[Saved data entries]

=== Section Start ===

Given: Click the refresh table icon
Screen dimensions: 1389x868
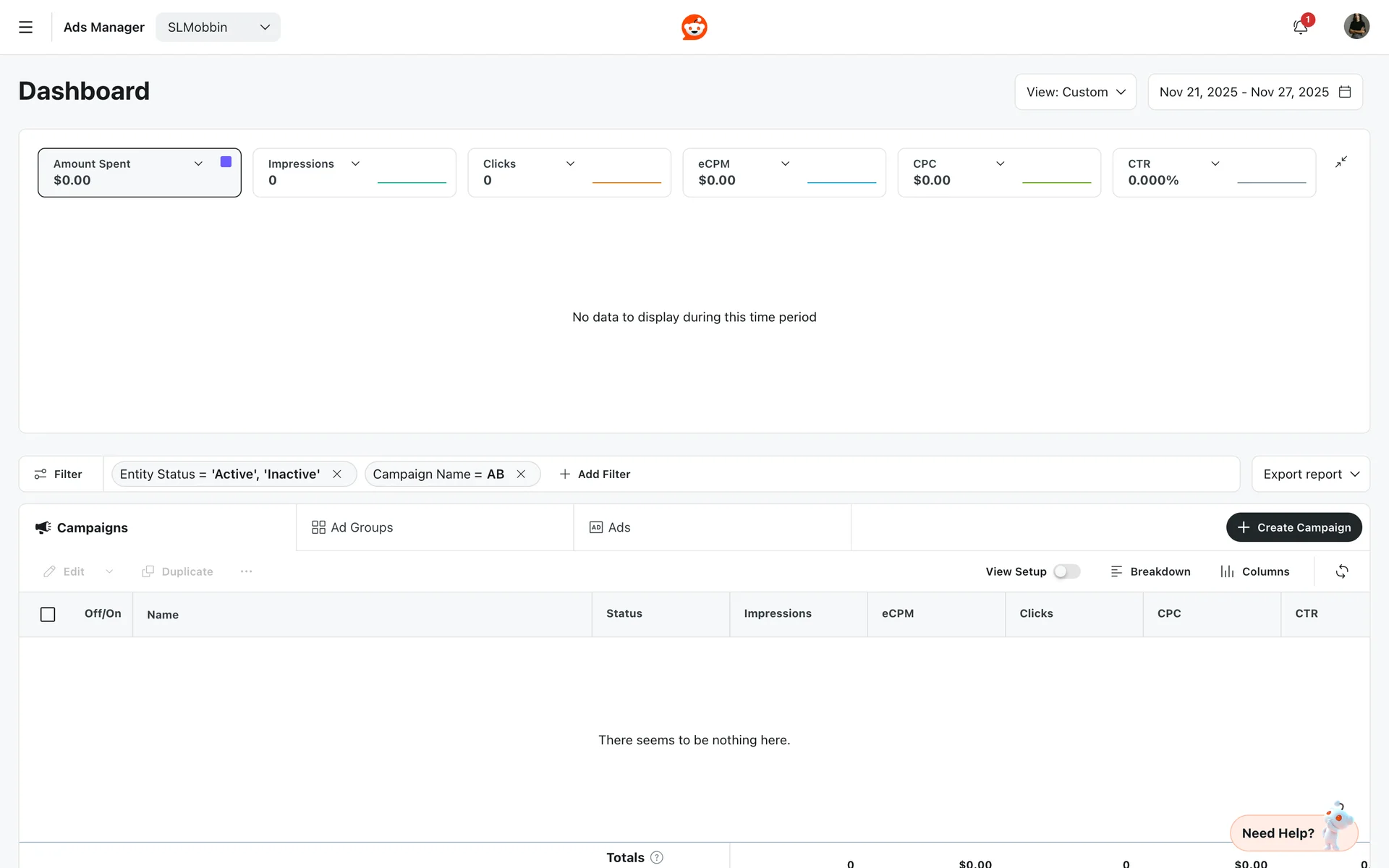Looking at the screenshot, I should tap(1341, 571).
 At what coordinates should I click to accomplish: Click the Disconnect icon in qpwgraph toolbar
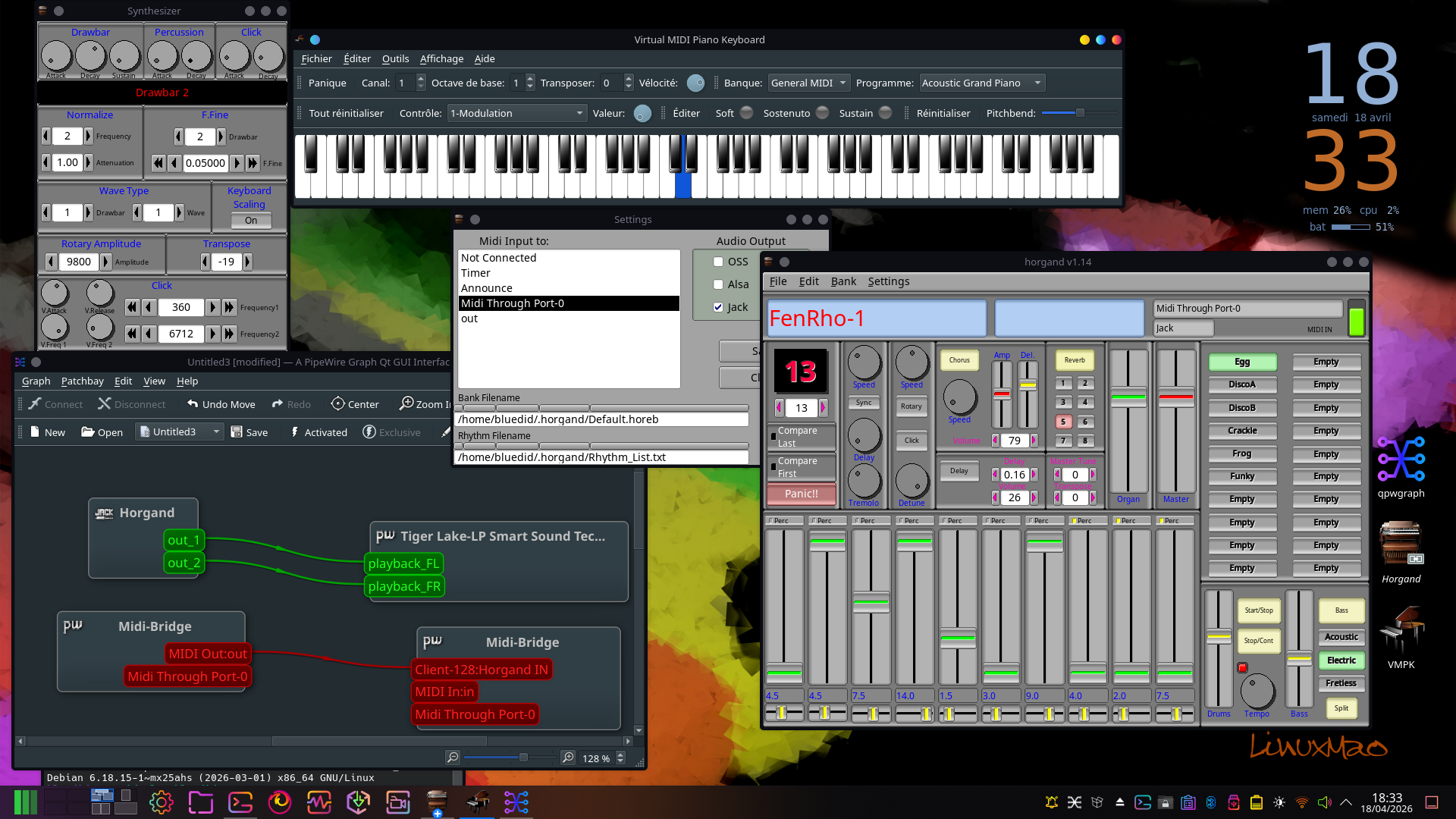tap(105, 404)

=== Section End ===

Reproduce exactly, with nothing added, the lines from the line with "Screen dimensions: 1389x868" through the end of the entries above; pictures are to be left out.

> **Task output**:
Screen dimensions: 1389x868
Looking at the screenshot, I should tap(1341, 571).
 At what coordinates should I click to accomplish: Click the Disconnect icon in qpwgraph toolbar
tap(105, 404)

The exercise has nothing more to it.